Tak hanya proses hukum, Polsek Ilir Barat I Palembang juga akan memanggil kedua belah pihak sekolah, Disdikpora Palembang, serta panitia penyelenggara kegiatan.
“Tersangka tetap kami amankan, tetapi karena masih anak-anak jadi tidak kami masukan ke dalam sel. Kami masih memikirkan kondisi psikologis dari anak itu,” ujar Kapolsek Ilir Barat I Kompol Handoko Sanjaya, Kamis (19/10).
Pemanggilan terhadap panitia penyelenggara dilakukan untuk pemeriksaan. Karena kegiatan yang dilaksanakan tidak ada izin kepolisian sehingga tidak ada pengamanan dari pihak kepolisian.
Seharusnya, pihak panitia meminta izin keramaian ke pihak kepolisian agar dilakukan pengamanan untuk menghindari hal-hal yang tidak diinginkan seperti kasus ini.
“Korban masih mendapatkan perawatan di rumah sakit, sehingga kami belum bisa meminta keterangan dari korban yang saat ini dirawat di ICU. Kami baru meminta keterangan dari tersangka dan dua teman tersangka. Namun, itu belum cukup dan masih harus meminta keterangan dari korban,” jelas Handoko.
Selain itu, kedua belah pihak baik dari SMP Negeri 2 maupun SMP Negeri 5 juga belum datang ke Polsek. Sehingga, pihaknya akan mengirim surat penggilan baik dari guru yang mengawal maupun dari sekolah yang memberikan izin untuk datang ke acara tersebut.
“Kami harapkan, agar pihak dari masing-masing sekolah kooperatif ketika kami panggil.
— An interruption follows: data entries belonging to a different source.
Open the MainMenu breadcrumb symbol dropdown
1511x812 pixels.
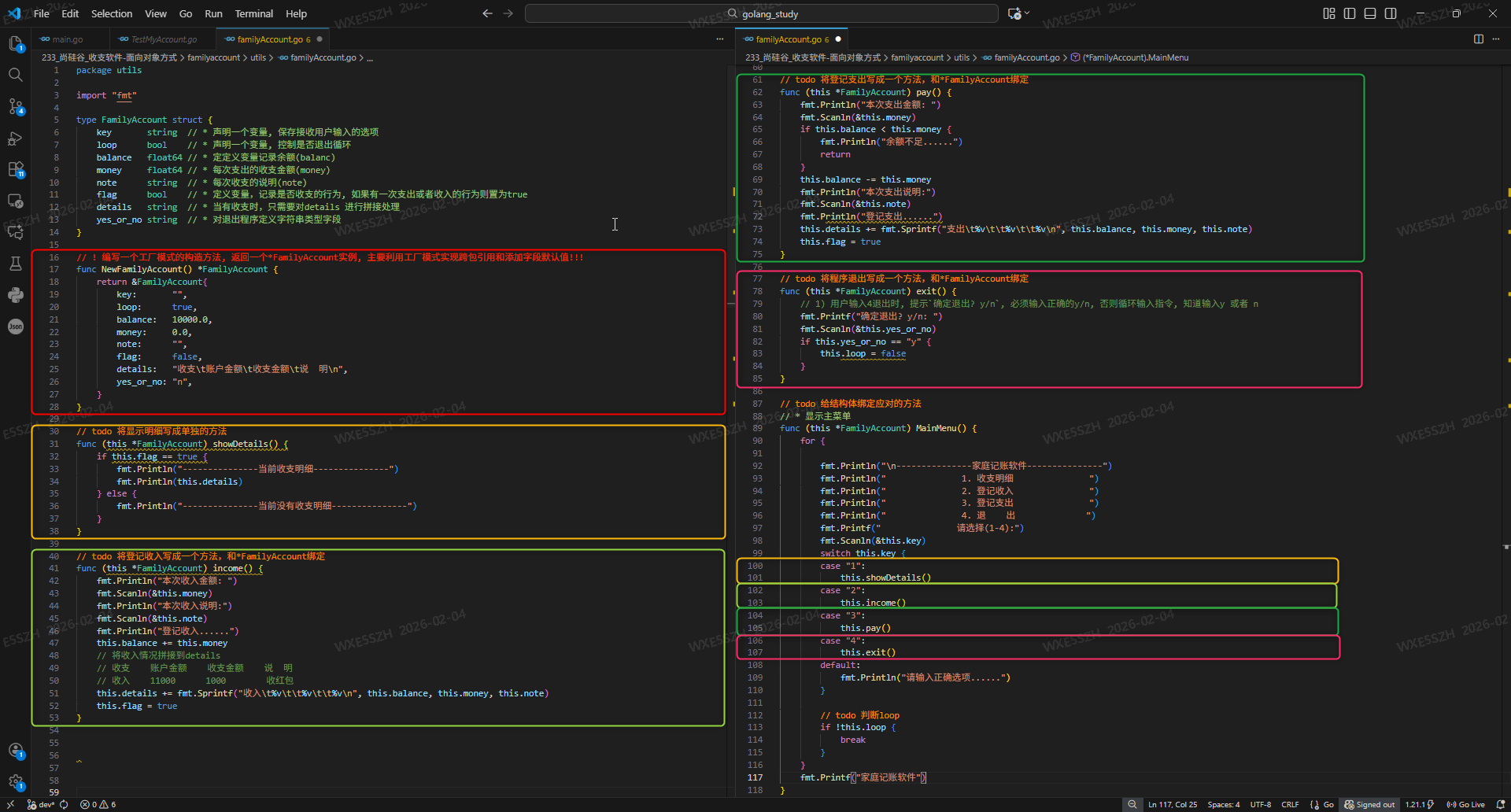tap(1135, 57)
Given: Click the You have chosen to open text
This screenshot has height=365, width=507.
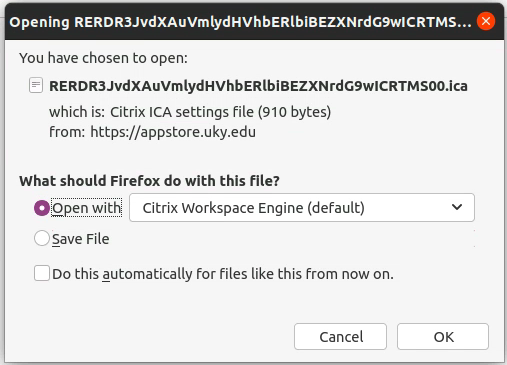Looking at the screenshot, I should tap(103, 58).
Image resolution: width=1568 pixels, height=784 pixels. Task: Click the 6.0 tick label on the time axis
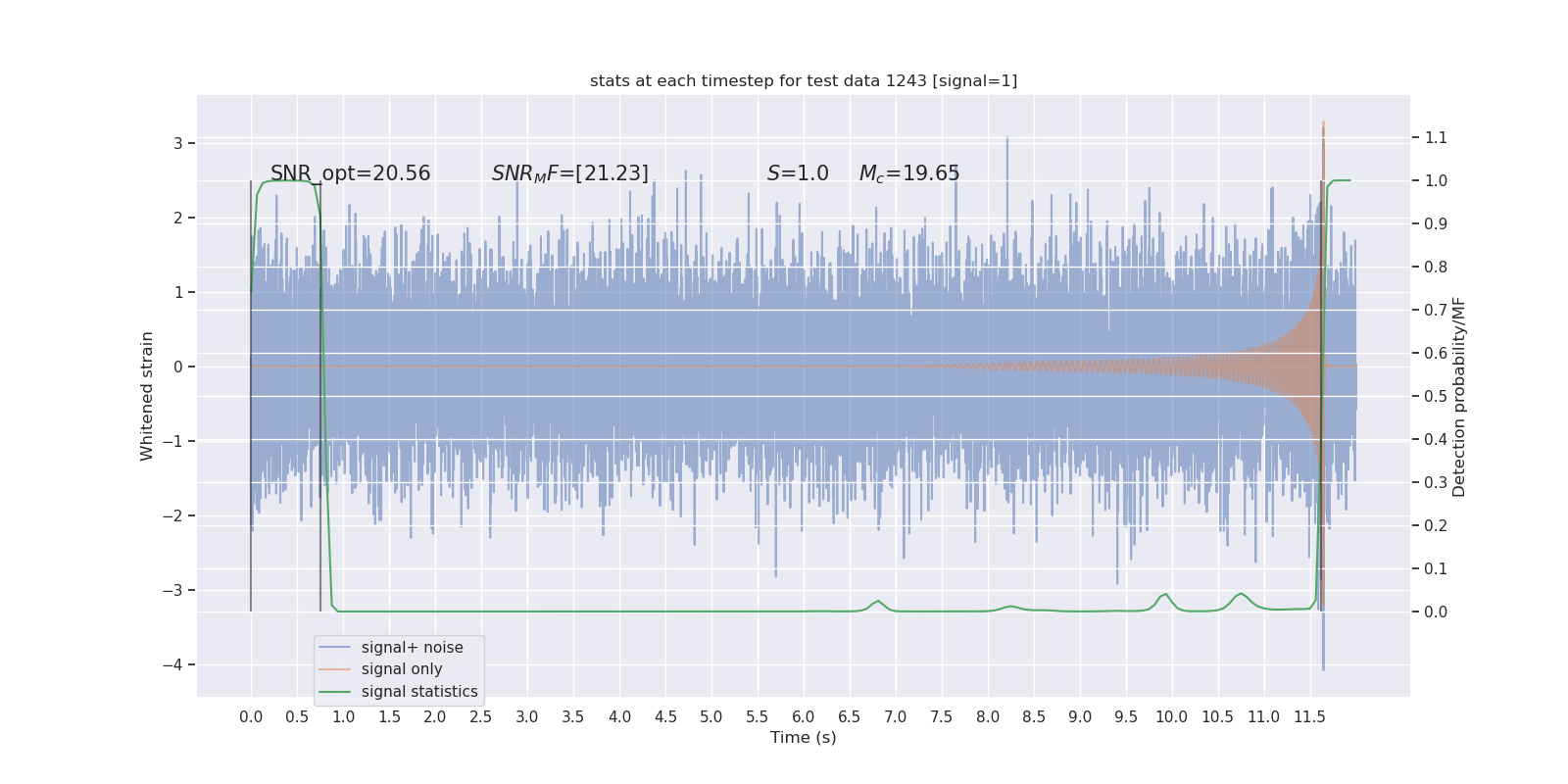tap(804, 716)
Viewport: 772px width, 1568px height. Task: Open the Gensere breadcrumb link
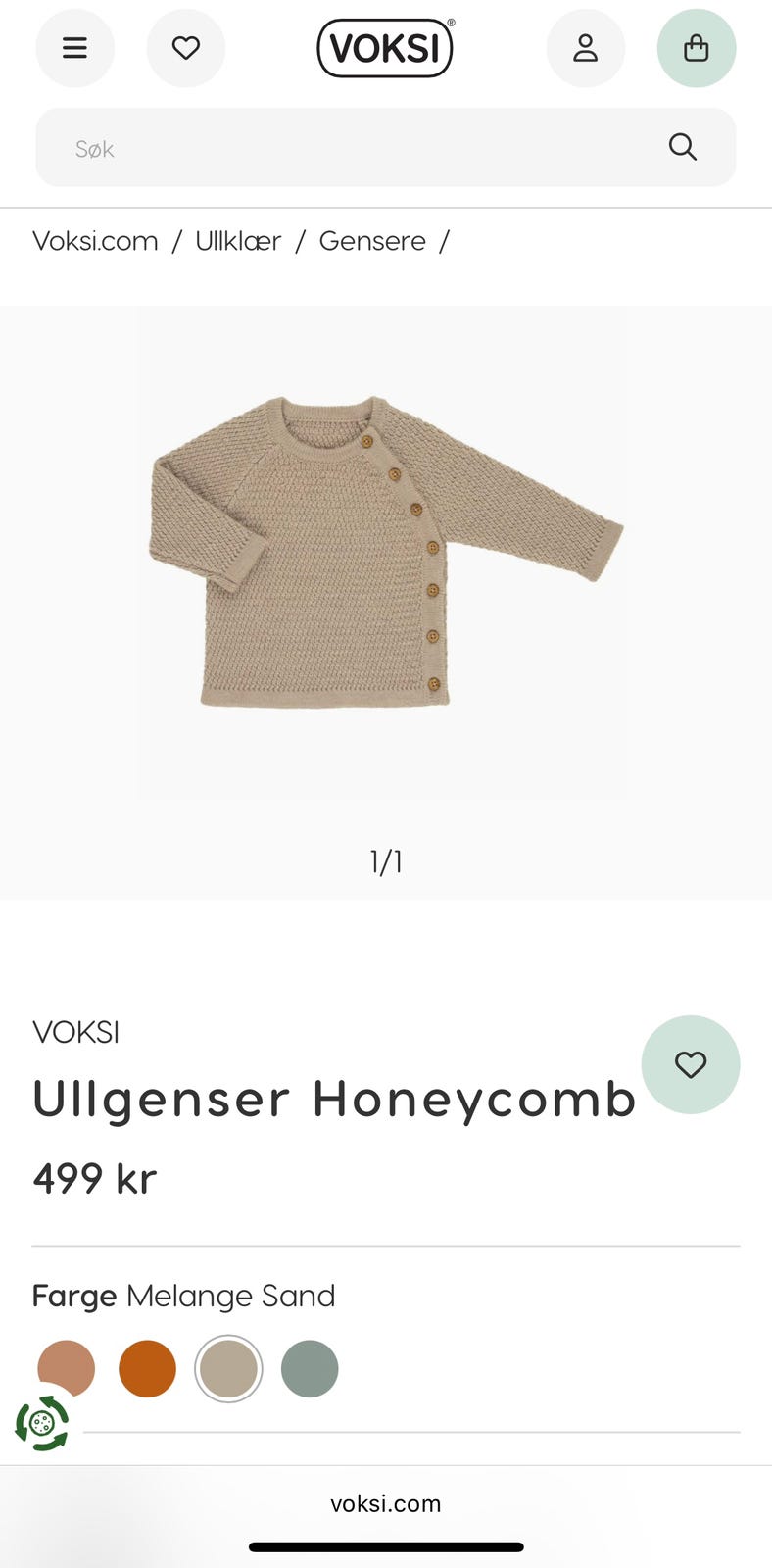coord(372,241)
Begitu pula dengan pihak panitia penyelenggara,” ujarnya. #idz
Baca:  Kakek Empat Cucu Tusuk Istri Ketiga
x

Jangan Lewatkan

46 ‘Preman’ Terjaring Operasi Pekat

Palembang, BP–Subdit III/Jatanras Direktorat Reserse Kriminal Umum Polda Sumsel menjaring 46 orang yang diduga preman di beberapa titik lokasi di ...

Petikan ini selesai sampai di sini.